(Supplied data begins)
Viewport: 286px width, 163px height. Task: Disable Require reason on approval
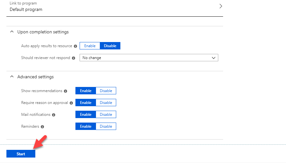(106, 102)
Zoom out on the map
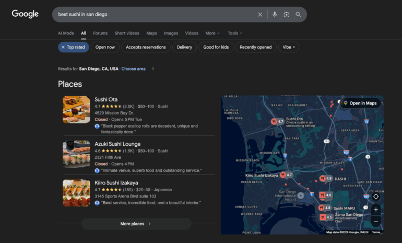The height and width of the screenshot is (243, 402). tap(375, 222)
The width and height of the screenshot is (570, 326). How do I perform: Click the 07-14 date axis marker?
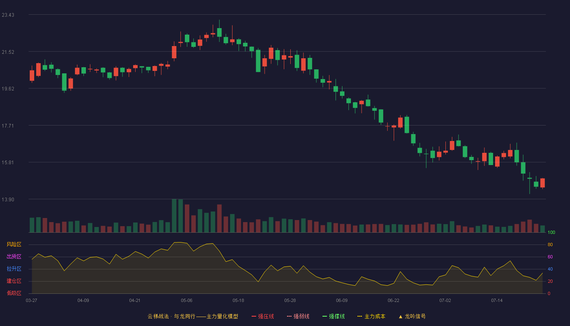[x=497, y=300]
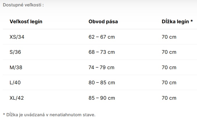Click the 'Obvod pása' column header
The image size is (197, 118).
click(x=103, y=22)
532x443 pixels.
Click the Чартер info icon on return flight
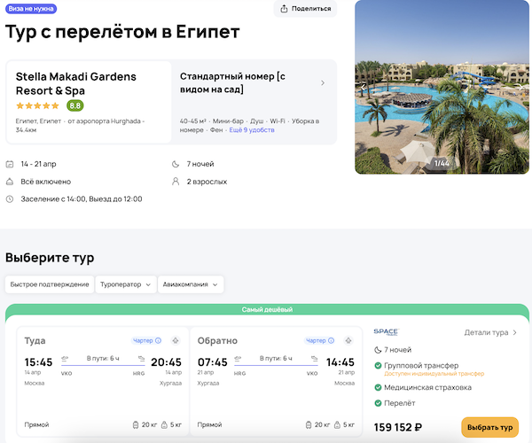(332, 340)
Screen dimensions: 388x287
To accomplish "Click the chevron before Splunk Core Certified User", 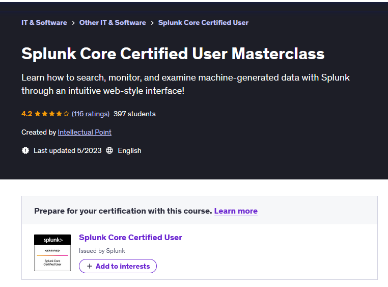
(Supplied data ends)
• _Task statement_
Retype the entries word for word. Omit any images.

• _Worked solution_
Viewport: 286px width, 163px height. Task: Disable Require reason on approval
(106, 102)
Zoom out on the map
The height and width of the screenshot is (243, 402). tap(375, 222)
The width and height of the screenshot is (570, 326). How do I perform: Click the 07-14 date axis marker?
[x=497, y=300]
Click the 'Obvod pása' column header
The image size is (197, 118).
click(x=103, y=22)
532x443 pixels.
Click the Чартер info icon on return flight
(332, 340)
Screen dimensions: 388x287
To accomplish "Click the chevron before Splunk Core Certified User", 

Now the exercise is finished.